Video killed the radio star.
Those catchy lyrics (from the Buggles’ 1979 hit) have been looping inside my head the past two days.
Ever since water killed my radio.
Read the rest of the story.
Monday night I had a nightmare (heavy-duty, recurring for 45 years). While trying to escape, I flew, while sleeping, like a bat outta hell outta bed and knocked over a vase of flowers on the nightstand.
Water spilled everywhere. Fortunately it narrowly missed the cell phone.
Unfortunately, it pooled onto my clock radio.
It died — coincidentally as I was about to in my nightmare.
Though it still powered on, the front displayed no time, only “id” and the audio was pure buzzy static.
Genuinely sad. I’ve had that RCA clock radio for eons.
We’ve got history — to say the least! It’s moved with me across thousands and thousands of miles, across many state lines, across the years.
In those innumerable relocations– guessestimated 25– that radio’s always the last thing packed.
Pulling its plug signals pulling the plug on the residential space and place of the moment. Likewise, the radio’s among the first to go live in a new space (and thus is always packed into a box or bag easily identified).
Am I dating myself or what?! No millennial super-glued to a cell phone could possibly imagine or comprehend the significance of a clock radio. But here it is.
So when display and audio blipped out late that night, I mournfully set the RCA in the kitchen with a threadbare hope it might dry out and return to life. A day passed. No sign of resurrection.
I nearly took it to the dumpster — ONLY because I’m a passionate, disciplined anti-clutter nazi — but couldn’t quite bring myself to do it. Couldn’t quite part with it just yet. Couldn’t say goodbye just now.
So it sat unobtrusively on the microwave — a little longer than my anti-clutter nazi would like — as I undertook the necessary, unwelcomed and sad task of researching a replacement online.
A replacement, I knew, of comparatively cheap quality and none of the charms of my old friend the radio.
Two days later, while this morning’s coffee brews, emerges evidence that Jesus alone wasn’t resurrected.
I plug it in. Expecting still life repeated and sad confirmation that I need to let it go.
Suddenly, the old familiar 12:00 — the default time — flashes in green!!! And the audio {push a button, can it be?!} works!!!
Sprung back to life, as if nothing happened!
Joy! Genuine happiness.
I’d been trying to recall when I bought that radio … where I was living. Spaces and places are my life’s timestamps. I cannot. It was that. long. ago.

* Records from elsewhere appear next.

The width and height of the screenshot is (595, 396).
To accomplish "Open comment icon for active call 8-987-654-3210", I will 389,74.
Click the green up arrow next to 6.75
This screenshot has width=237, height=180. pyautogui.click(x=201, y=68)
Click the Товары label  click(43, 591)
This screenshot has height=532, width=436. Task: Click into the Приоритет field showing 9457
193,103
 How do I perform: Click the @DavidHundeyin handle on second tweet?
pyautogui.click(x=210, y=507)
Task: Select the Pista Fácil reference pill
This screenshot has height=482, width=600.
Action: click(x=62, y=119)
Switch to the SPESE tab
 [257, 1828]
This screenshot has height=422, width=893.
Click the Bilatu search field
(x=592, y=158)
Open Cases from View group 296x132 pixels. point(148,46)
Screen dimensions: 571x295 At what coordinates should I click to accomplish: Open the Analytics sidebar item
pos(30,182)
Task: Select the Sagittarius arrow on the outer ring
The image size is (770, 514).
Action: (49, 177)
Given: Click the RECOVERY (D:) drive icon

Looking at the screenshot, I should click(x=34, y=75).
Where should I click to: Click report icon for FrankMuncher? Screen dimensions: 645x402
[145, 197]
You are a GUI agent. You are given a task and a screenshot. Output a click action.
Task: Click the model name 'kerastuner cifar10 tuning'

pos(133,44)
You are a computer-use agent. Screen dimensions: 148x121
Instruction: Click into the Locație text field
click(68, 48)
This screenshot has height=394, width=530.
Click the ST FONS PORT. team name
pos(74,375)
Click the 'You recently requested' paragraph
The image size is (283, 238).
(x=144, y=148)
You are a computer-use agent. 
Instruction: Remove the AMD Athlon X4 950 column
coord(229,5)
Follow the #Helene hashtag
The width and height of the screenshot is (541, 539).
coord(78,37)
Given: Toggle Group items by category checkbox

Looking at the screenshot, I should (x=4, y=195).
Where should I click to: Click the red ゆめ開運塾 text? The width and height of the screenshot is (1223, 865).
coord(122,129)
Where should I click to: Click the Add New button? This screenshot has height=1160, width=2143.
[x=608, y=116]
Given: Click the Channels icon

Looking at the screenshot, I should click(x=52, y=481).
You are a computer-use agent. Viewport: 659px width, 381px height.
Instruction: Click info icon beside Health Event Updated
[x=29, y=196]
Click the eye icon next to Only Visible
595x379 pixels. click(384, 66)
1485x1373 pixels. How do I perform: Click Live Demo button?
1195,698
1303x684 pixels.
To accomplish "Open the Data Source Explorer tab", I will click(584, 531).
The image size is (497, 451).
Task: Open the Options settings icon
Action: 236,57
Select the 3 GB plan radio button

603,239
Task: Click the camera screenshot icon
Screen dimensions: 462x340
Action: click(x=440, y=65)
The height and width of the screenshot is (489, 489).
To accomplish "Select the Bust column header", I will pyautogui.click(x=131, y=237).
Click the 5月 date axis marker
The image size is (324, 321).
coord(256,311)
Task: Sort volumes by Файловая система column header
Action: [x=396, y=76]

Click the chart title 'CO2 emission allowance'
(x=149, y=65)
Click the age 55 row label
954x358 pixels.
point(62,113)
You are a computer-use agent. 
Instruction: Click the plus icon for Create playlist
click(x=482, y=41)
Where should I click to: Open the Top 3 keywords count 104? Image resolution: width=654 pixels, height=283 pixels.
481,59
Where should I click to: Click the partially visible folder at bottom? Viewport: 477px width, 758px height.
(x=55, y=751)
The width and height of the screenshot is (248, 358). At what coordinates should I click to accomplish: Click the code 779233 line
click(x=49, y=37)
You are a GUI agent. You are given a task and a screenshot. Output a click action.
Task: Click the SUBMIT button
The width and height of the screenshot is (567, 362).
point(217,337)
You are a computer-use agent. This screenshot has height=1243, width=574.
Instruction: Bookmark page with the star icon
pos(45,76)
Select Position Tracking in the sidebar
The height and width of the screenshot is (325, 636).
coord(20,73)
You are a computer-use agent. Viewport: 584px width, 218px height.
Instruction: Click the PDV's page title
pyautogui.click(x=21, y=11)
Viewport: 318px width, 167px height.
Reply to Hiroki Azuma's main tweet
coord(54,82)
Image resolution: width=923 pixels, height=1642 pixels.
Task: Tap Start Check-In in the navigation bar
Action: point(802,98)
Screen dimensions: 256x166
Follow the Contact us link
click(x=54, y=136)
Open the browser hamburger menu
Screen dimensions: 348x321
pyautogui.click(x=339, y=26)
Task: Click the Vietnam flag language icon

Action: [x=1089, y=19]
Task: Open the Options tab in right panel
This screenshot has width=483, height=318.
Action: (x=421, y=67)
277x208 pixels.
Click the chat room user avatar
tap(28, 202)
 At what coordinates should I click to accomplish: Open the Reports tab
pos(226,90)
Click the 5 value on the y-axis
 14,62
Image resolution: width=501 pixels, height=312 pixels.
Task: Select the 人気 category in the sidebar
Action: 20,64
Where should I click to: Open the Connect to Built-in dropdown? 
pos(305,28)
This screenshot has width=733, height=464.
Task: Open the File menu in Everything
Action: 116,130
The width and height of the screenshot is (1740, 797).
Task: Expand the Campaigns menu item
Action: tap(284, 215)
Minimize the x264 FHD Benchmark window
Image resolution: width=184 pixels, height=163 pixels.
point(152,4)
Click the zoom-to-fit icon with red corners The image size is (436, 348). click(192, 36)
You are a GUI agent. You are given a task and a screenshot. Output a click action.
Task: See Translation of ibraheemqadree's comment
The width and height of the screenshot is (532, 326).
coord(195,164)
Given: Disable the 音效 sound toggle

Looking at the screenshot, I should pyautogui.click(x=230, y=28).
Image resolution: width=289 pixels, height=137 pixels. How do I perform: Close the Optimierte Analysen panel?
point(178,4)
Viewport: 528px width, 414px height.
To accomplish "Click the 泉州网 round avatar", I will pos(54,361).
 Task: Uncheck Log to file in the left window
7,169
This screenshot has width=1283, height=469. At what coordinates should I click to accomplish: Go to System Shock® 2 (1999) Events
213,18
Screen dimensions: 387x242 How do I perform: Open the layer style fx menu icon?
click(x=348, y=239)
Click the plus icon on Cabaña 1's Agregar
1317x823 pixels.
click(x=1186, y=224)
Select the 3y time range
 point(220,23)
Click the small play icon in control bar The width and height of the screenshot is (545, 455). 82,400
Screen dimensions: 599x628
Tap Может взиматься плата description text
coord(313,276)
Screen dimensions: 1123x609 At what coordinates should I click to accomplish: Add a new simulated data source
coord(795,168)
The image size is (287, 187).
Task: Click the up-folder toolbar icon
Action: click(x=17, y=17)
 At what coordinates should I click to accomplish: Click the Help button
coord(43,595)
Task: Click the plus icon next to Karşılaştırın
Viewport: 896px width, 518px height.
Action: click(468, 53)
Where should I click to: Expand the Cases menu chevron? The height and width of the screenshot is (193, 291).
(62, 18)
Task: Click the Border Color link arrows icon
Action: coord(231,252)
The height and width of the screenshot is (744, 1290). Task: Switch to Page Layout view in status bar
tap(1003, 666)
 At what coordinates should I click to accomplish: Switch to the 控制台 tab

So I dated the model online. Made in 1992. That humble RCA radio is some 25 years old!
Turns out this”vintage” unit can even be found on ebay for not a small sum … there’s even a youtube vid!
They don’t make ’em like they used to. How true the adage.
I could not be happier at the RCA’s resurrection!
It is now back in its place, with its time reset, on the nightstand. Next to the desk lamp that I’ve also had for eons. Should you surmise that the Disposable Mindset is not mine, you’d be most correct.
Video may have killed the radio star. But water did not kill my radio.
And because that outstandingly durable and humble unit, with its push buttons and dials — nothing digitized here — deserves air time … sing hello to my regal RCA:

My RCA (model RP-3651B) : Still life 😦

Old-school buttons ‘n’ sliders ‘n’ dials, oh my!